= STATED GOAL 1 =
Reproduce the passage of the festival report below, starting with "Stage fright. At" and going on through "prose, and song.".
= STATED GOAL 2 =
In the festival report below, what piece did THIN AIR Director Charlene Diehl perform to open the poetry?

= EXCERPTED TEXT =
Explore it. Create it.
Stage fright. At night.
Push through. Just right.
Confess the Songstress.
Strings glow. Brass shines.
Notes flow. Jazz fine.
Fine time. Fine mood.
THIN AIR. Concludes.
THIN AIR's final After Words' celebration ended the 2011 Winnipeg International Writers Festival with verse, song, and a healthy dose of cool. Chairs were ripped from their row upon row designation to form collective groups near the stage to where more than a dozen readers would perform verse, prose, and song.
For ninety minutes, the second-floor space at Aqua Books was dedicated to open mic poetry and jazz. THIN AIR Director, Charlene Diehl, kicked off the first verse with her creation, Banana, dedicated to THIN AIR publicist, Amanda Hope. Miss Hope followed with, Roma, a poetic tale written from her travels in Europe. Both pieces vivid, fun, and echoing the ebb and flow of bass extraordinaire, Steve Kirby, and young guitar master, Kristopher Ulrich, who navigated his strings with talent that defied his years. Before long, jazz trumpet master, Derrick Gardner, was pulled from the audience to create a trio. The three musicians accompanied each open mic performer with uncanny precision. Hard to believe as they had never heard these verses before.

= RECORDS =
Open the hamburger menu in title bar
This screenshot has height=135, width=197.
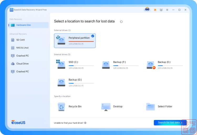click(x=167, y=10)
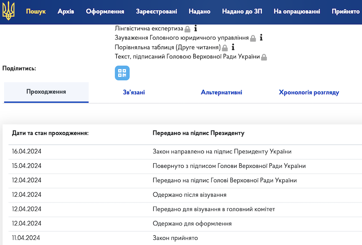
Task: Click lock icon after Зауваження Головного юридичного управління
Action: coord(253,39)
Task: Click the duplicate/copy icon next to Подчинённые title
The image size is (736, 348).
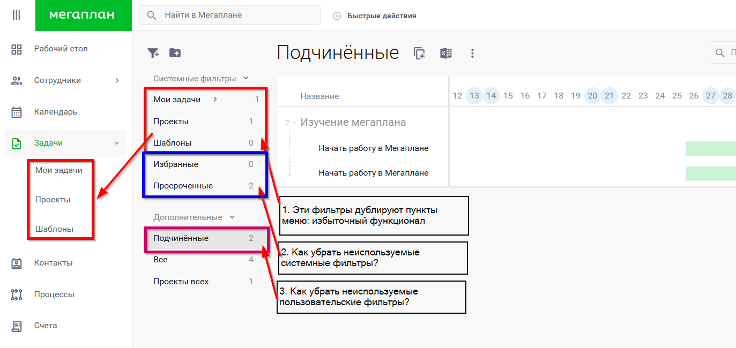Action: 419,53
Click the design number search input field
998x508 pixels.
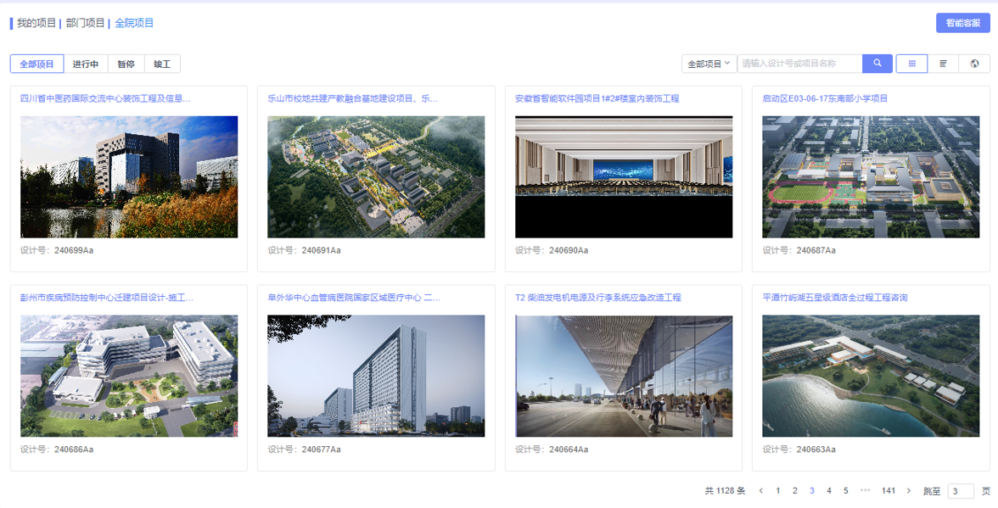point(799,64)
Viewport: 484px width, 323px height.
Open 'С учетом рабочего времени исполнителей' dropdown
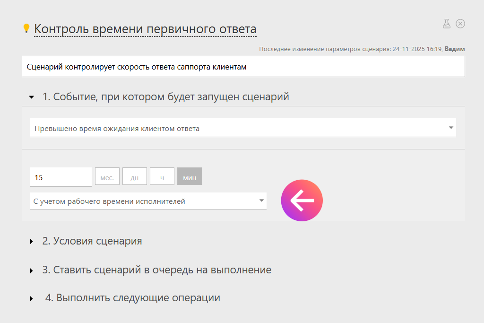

= EXPECTED ANSWER 1 =
Stage fright. At night.
Push through. Just right.
Confess the Songstress.
Strings glow. Brass shines.
Notes flow. Jazz fine.
Fine time. Fine mood.
THIN AIR. Concludes.
THIN AIR's final After Words' celebration ended the 2011 Winnipeg International Writers Festival with verse, song, and a healthy dose of cool. Chairs were ripped from their row upon row designation to form collective groups near the stage to where more than a dozen readers would perform verse, prose, and song.

= EXPECTED ANSWER 2 =
Banana, which she dedicated to THIN AIR publicist Amanda Hope.